In his immensely succinct and insightful essay, “Dare We Hope for the Salvation of All?”, the Greek Orthodox Archbishop Kallistos Ware sets out three types of “punishment” that appear throughout Scripture: punishment in retribution, punishment as a deterrent, and what he calls reformative punishment.[ii] He notes that Jesus unequivocally rejects the first type of punishment; this type neither reflects the true nature of God nor is it acceptable human behavior in God’s eyes. In Matthew’s gospel especially, words are attributed to Jesus that we might characterize as warnings or deterrents from sin which make use of imagery such as eternal fire. But in the end, there is significant weight given in Scripture and tradition to the third, reformative strand. The consequences of our own behavior, when brought into genuine encounter with the living God, may outwardly seem or feel like punishment but are in fact reformative, fashioning a new and more deeply converted heart from the fires of our own inflamed conscience. Such reformative encounters presuppose the possibility of genuine change, and always hold out an unshakable hope for salvation in and through Christ. It is this through this Christ, St. Paul promises us, that God “will be all in all.” (1 Corinthians). The stance of ultimate dualism that seems often to be the position of Matthew’s gospel is counterbalanced by an equally present strand of ultimate reconciliation woven throughout the gospels and the New Testament. Advent confronts us with a rich and challenging opportunity, and perhaps even a season of crisis, in which to mine our own relationship with Scripture, tradition, and reason, and form our own guiding interpretations of these subjects. In the end, they are wrapped in a mystery which only God can – and will – disclose.

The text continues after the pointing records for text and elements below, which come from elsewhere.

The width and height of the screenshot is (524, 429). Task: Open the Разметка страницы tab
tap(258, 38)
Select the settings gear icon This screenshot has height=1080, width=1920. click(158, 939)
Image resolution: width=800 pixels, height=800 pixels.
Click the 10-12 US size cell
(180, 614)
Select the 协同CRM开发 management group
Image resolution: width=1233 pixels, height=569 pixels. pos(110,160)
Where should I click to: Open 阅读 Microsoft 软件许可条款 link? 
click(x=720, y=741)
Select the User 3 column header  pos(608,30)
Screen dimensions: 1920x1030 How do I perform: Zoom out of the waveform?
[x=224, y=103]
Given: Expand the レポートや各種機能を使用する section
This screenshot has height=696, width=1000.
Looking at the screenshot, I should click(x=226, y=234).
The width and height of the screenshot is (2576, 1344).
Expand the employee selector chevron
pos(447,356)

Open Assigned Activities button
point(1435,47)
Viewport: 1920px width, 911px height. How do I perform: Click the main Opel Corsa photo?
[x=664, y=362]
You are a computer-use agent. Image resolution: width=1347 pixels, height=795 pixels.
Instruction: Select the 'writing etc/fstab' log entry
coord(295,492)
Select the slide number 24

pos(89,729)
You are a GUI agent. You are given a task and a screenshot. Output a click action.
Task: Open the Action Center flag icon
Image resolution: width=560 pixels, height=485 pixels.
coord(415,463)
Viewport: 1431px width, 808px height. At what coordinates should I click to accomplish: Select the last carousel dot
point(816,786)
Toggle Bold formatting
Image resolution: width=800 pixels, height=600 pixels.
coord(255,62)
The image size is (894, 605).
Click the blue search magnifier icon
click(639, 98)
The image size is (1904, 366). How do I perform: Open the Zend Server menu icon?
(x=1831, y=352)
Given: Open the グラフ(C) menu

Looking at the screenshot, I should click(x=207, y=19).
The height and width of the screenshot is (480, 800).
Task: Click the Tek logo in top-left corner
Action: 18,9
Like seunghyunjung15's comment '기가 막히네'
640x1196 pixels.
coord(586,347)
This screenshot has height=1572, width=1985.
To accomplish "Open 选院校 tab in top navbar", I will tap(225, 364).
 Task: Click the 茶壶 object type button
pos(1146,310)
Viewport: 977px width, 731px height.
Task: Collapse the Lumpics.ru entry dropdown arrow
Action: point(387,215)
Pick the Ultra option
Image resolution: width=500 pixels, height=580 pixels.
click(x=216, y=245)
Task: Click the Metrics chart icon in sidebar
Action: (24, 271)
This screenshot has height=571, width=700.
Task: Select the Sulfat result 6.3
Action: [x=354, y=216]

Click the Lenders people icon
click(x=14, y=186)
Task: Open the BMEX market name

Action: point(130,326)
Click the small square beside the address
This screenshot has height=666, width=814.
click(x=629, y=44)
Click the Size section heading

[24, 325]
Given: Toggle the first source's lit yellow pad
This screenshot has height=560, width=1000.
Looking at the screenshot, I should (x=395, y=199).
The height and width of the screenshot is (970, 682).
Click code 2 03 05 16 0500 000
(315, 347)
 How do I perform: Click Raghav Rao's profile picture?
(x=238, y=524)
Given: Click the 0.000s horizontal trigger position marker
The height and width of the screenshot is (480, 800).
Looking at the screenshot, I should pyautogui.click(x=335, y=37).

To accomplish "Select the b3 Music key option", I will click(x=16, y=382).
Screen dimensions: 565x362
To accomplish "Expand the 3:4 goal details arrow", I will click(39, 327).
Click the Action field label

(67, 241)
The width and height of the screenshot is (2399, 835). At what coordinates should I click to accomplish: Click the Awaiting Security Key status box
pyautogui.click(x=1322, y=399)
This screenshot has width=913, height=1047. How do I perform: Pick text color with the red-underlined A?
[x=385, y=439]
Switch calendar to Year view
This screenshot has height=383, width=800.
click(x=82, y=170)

When you read passages like that from Matthew’s gospel this Advent, it may be helpful to ask yourself: Do I interpret these words solely as inevitable predictions about a cosmic future? Or do I interpret them as opportunities – or crises – in which to meet Jesus as a merciful judge today, in the painful truths of my own life – perhaps even in this moment?
[i] Flannery O’Connor. “Revelation,”originally published in the collection Everything that Rises Must Converge, c. 1965, the Estate of Mary Flannery O’Connor. Quoted from The Collected Works of Flannery O’ Connor. pgs. 645-646. c. 1988, Literary Classics of the United States, Inc.
[ii] Archbishop Kallistos Ware. “Dare We Hope for the Salvation of All?,” from The Inner Kingdom: The Collected Works of Kallistos Ware, vol. I. c. 2000, St. Vladimir’s Seminary Press.